See When to Visit Tanzania

• Tanzania's Economy

Agriculture plays a vital part in the economy of Tanzania and tourists will see evidence of this as they are driven past huge coffee, tea and cotton plantations and witness the processing of cashew nuts, sisal, cloves and other spices. Zanzibar itself is of course known as ‘The Spice Island'. Incidentally, in the AfricaAway offices, our preferred choice of coffee is that grown on the slopes of Kilimanjaro itself (and available in Sainsbury's!)

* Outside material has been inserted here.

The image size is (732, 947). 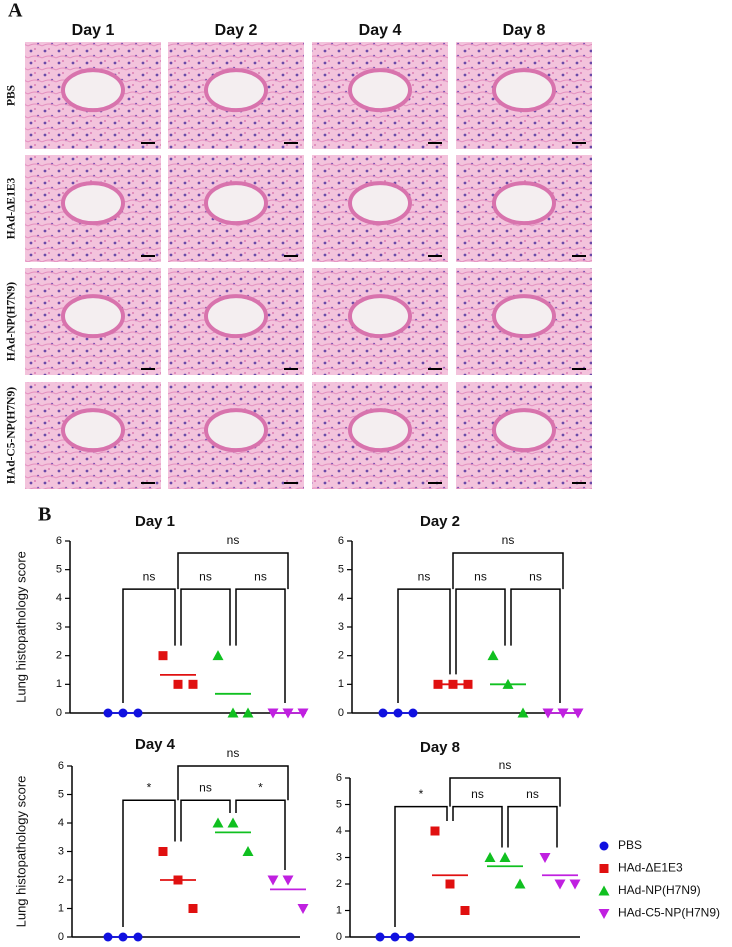 What do you see at coordinates (12, 322) in the screenshot?
I see `row-header: HAd-NP(H7N9)` at bounding box center [12, 322].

Tanzania also has large mineral deposits that include gold, diamonds and a wide variety of gemstones. Of particular interest here is tanzanite, a brilliant and rare gemstone found only in Tanzania. It is mined in the foothills of Mount Kilimanjaro and is one thousand times rarer than diamonds.

• Tourism in Tanzania

The people of Tanzania are tolerant and peaceful and extend warm hospitality to visitors. Tanzania has more land allocated as National Parks or similar than any other African country. It also has the largest variety of wild animals with around 20% of the continents large animals found here. Game viewing is possibly the best in Africa and it is the number one destination for a thrilling wildlife safari.

Compared to other African countries, Tanzania receives far fewer tourists and this is particularly noticeable in the southern National Parks, most tourists heading for the northern parks of Serengeti and Ngorongoro Crater and Mount Kilimanjaro. The northern parks circuit is the most popular but the southern and western parks offer a chance to get off the beaten track and to experience the real feeling of African wilderness and wildlife.